PostgreSQL
When to use
- •Designing or changing multi-tenant tables with Row-Level Security (RLS)
- •Debugging tenant isolation issues
- •Adding/changing Alembic migrations for schema, RLS policies, or indexes
- •Writing tests that validate RLS isolation
- •Configuring PostgreSQL authentication, replication, or tuning
RLS Multi-tenancy Pattern
Non-negotiables
- •RLS context is mandatory for any tenant-scoped query
- •Context must be set inside the same transaction as the queries
- •No fallbacks for tenant ID (fail fast if missing)

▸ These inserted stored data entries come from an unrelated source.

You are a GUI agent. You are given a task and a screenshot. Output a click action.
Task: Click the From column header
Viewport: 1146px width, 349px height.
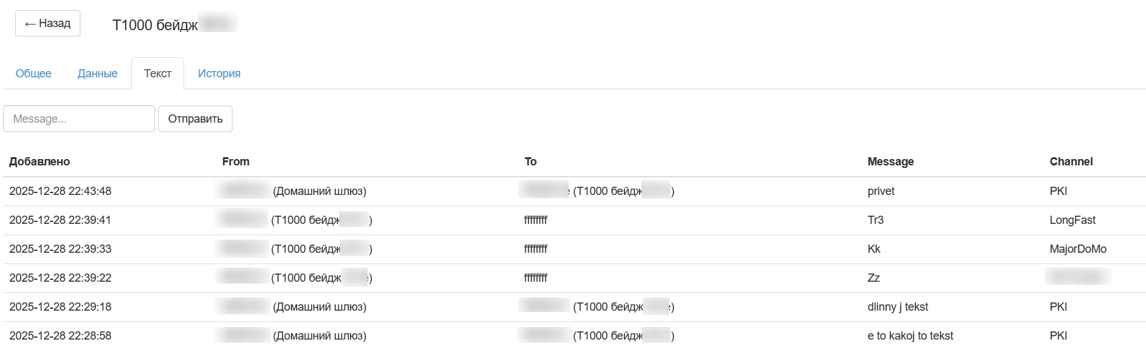tap(236, 162)
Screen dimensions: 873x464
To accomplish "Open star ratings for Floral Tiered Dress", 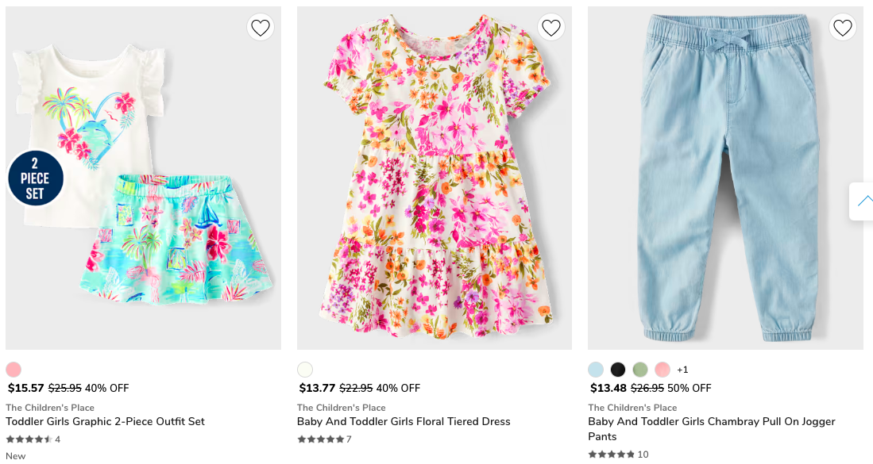I will (321, 439).
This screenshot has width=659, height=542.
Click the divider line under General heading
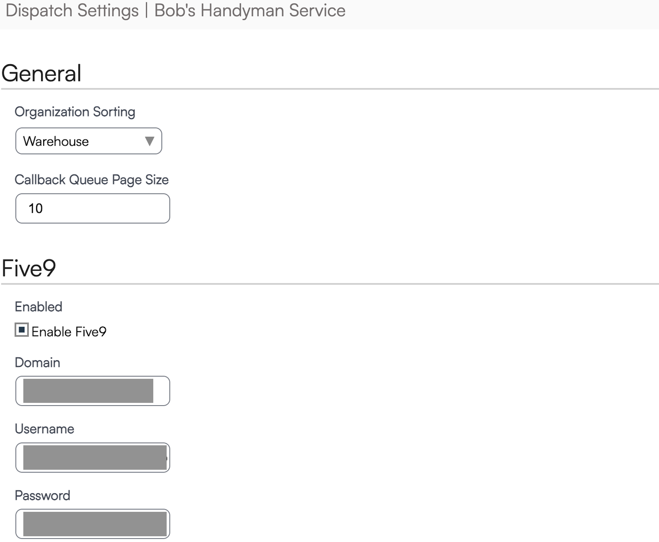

- •Async-only DB access when using async frameworks
Setting RLS Context
RLS works only if the current transaction has the context set:
sql
SET LOCAL app.current_tenant_id = '<tenant_uuid>';
Must run before the first tenant-scoped query in that transaction.
Common Failure Modes
- •Setting
SET LOCAL ...after the firstselect() - •Setting the context in one session, then querying in another
- •Running queries outside the expected transaction scope
Typical RLS Policy
sql
ALTER TABLE some_table ENABLE ROW LEVEL SECURITY;
CREATE POLICY some_table_tenant_isolation
ON some_table
USING (tenant_id = current_setting('app.current_tenant_id', true)::uuid);
Multi-tenant Table Checklist
- •Tenant ID column is UUID
- •FK to tenants table with
ON DELETE CASCADE - •Indexes aligned with access patterns (usually tenant_id first)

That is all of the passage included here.